Work task>
Only lines containing "profile" belong in the answer, each copied from the entries below.

Record excerpts>
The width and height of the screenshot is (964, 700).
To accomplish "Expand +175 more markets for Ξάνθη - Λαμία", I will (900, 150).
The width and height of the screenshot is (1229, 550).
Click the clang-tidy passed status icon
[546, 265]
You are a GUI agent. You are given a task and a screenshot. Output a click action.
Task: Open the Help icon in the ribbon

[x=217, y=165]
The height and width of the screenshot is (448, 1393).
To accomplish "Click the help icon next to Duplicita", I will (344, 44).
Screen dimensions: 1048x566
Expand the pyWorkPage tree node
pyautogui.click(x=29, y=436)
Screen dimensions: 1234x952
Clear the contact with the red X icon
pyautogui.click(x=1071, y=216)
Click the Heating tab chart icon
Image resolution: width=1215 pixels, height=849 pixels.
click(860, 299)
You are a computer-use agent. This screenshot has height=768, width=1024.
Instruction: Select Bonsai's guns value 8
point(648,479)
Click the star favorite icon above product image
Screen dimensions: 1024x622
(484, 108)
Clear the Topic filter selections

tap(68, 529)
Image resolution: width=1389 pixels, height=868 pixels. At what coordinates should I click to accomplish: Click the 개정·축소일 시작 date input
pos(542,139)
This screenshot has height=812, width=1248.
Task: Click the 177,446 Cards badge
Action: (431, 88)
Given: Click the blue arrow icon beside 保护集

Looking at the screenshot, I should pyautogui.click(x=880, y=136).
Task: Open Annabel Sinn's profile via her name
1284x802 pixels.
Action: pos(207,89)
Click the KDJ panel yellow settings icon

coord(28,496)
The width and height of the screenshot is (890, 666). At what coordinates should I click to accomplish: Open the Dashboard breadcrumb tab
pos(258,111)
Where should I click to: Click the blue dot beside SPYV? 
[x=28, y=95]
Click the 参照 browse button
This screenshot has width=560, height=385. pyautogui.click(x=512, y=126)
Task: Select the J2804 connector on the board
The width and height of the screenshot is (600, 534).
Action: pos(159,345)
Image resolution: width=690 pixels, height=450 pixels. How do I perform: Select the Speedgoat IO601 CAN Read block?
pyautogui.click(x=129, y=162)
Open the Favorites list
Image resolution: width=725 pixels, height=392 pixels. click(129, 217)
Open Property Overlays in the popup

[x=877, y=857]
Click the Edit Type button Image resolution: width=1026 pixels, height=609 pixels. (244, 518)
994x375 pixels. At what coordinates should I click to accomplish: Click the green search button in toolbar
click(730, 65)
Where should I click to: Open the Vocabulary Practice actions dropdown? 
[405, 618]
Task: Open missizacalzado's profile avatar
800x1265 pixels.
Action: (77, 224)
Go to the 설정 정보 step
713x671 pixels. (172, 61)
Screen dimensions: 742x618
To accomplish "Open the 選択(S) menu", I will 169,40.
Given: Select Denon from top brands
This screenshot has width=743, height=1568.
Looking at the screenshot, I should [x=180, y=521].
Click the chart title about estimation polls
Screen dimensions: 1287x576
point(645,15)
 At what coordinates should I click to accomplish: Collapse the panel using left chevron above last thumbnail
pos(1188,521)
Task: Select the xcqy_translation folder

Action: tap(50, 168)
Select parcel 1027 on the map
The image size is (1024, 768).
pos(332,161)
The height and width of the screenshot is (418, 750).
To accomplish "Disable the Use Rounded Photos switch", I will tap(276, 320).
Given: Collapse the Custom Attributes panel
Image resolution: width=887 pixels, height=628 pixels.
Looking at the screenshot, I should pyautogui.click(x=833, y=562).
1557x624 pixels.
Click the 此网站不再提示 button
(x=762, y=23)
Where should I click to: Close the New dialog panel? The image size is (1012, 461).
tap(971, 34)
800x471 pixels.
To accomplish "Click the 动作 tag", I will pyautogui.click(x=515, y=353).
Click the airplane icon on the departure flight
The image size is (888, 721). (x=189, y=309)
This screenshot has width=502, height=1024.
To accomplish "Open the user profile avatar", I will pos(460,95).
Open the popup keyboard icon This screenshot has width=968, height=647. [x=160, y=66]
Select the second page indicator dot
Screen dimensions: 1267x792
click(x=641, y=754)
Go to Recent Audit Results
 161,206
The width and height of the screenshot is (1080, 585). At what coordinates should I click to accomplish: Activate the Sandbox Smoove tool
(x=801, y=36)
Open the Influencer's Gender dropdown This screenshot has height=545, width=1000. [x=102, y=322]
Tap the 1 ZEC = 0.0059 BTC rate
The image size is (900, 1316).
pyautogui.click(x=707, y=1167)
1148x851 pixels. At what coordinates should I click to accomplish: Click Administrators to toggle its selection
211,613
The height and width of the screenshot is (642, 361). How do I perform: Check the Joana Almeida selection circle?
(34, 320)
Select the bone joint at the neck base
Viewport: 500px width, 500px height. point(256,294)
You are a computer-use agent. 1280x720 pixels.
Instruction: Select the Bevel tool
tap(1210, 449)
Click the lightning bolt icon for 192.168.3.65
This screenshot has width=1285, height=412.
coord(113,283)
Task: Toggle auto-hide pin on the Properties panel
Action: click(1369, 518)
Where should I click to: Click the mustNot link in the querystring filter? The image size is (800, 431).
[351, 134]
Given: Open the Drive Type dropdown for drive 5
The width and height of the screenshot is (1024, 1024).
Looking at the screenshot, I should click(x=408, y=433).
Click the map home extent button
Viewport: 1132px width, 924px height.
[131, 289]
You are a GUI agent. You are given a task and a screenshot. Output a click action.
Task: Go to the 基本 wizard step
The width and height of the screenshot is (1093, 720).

Worked solution>
Task: Open Annabel Sinn's profile via her name
Task: Open missizacalzado's profile avatar
To accomplish "Open the user profile avatar", I will pos(460,95).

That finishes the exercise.